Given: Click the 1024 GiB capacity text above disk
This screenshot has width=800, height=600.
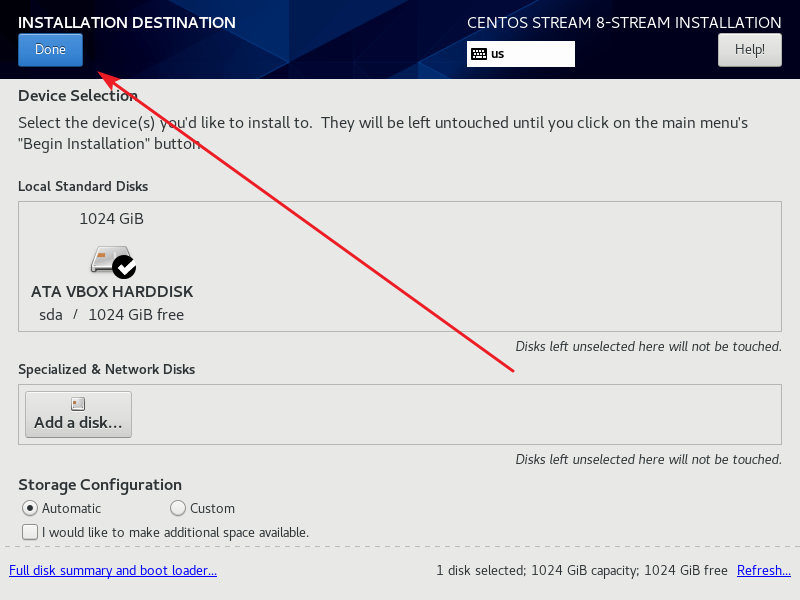Looking at the screenshot, I should coord(111,218).
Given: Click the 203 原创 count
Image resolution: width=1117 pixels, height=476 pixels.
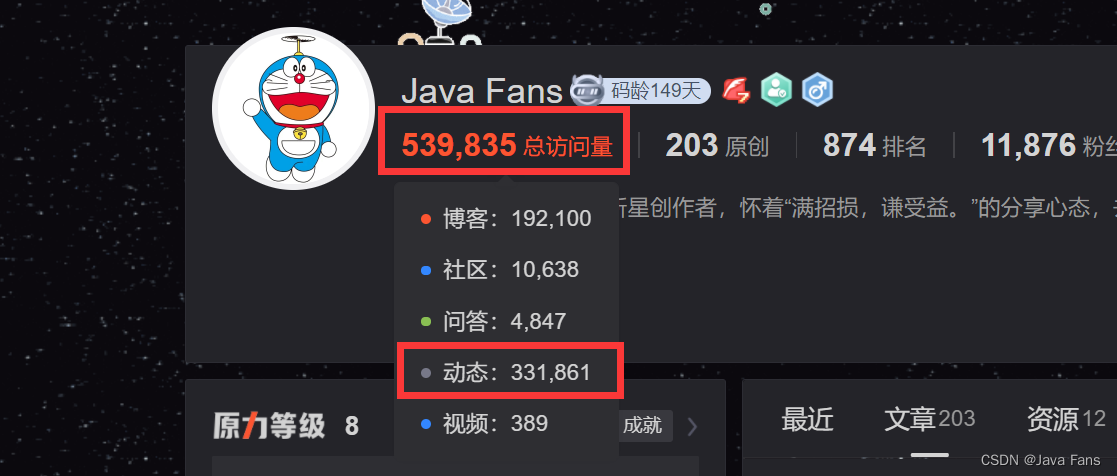Looking at the screenshot, I should point(717,146).
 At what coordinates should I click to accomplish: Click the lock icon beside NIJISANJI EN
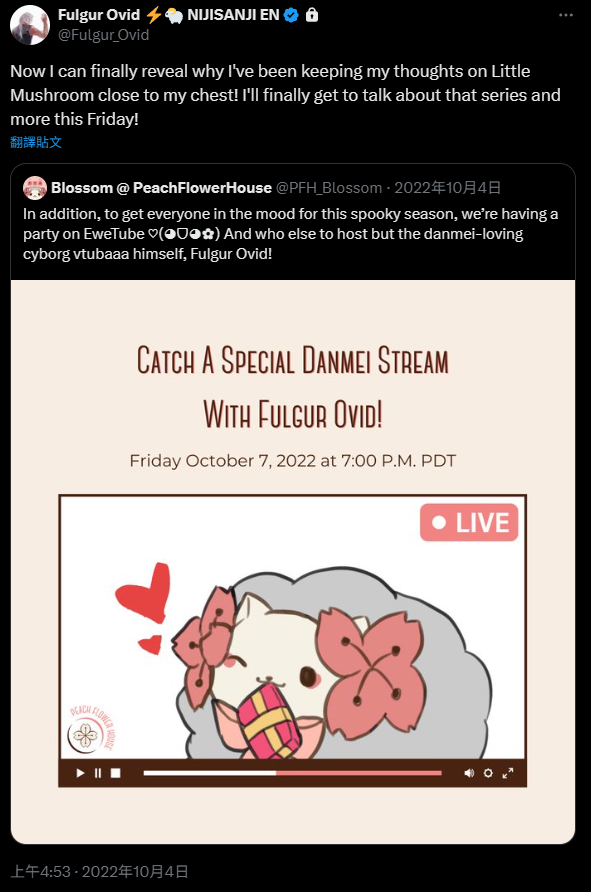click(312, 15)
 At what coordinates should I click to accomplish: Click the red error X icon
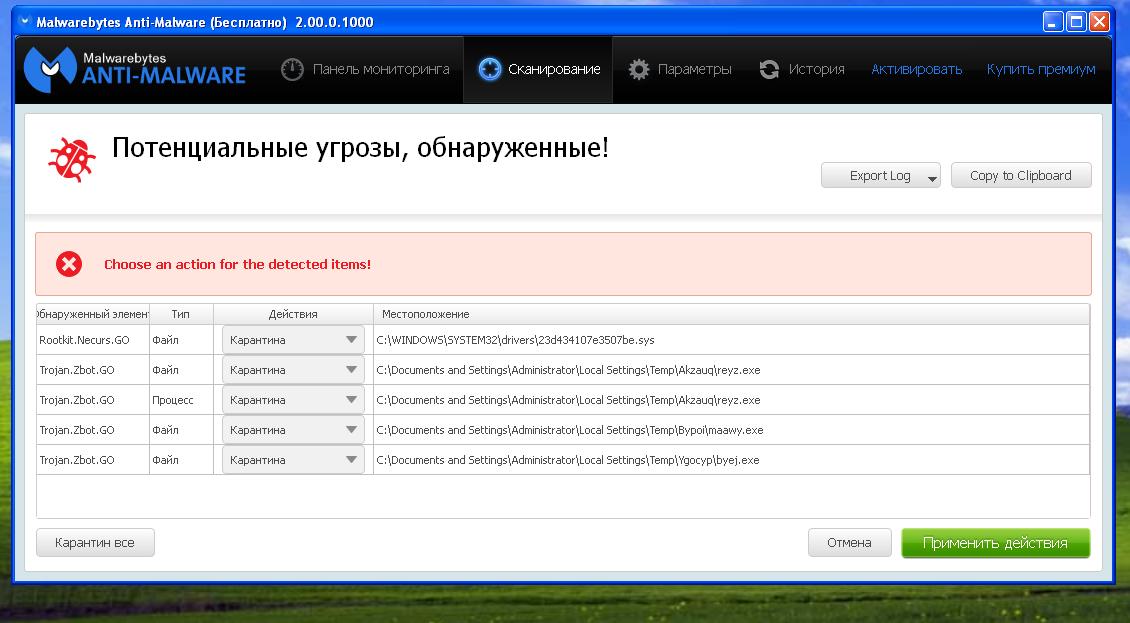69,264
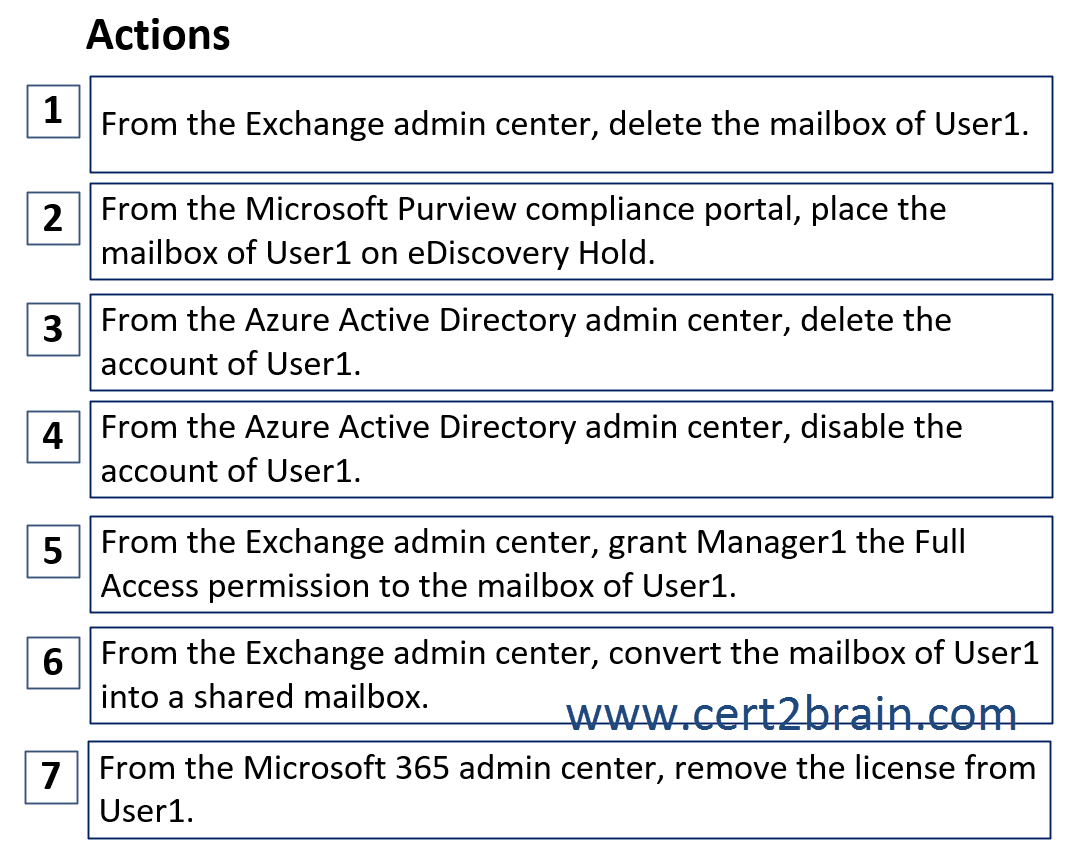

::::::::

# Exercise description
Wherever a line of the records above contains the string "Given", copy that line out.

# Response box
Given: Click the 1024 GiB capacity text above disk
Given: Click the 203 原创 count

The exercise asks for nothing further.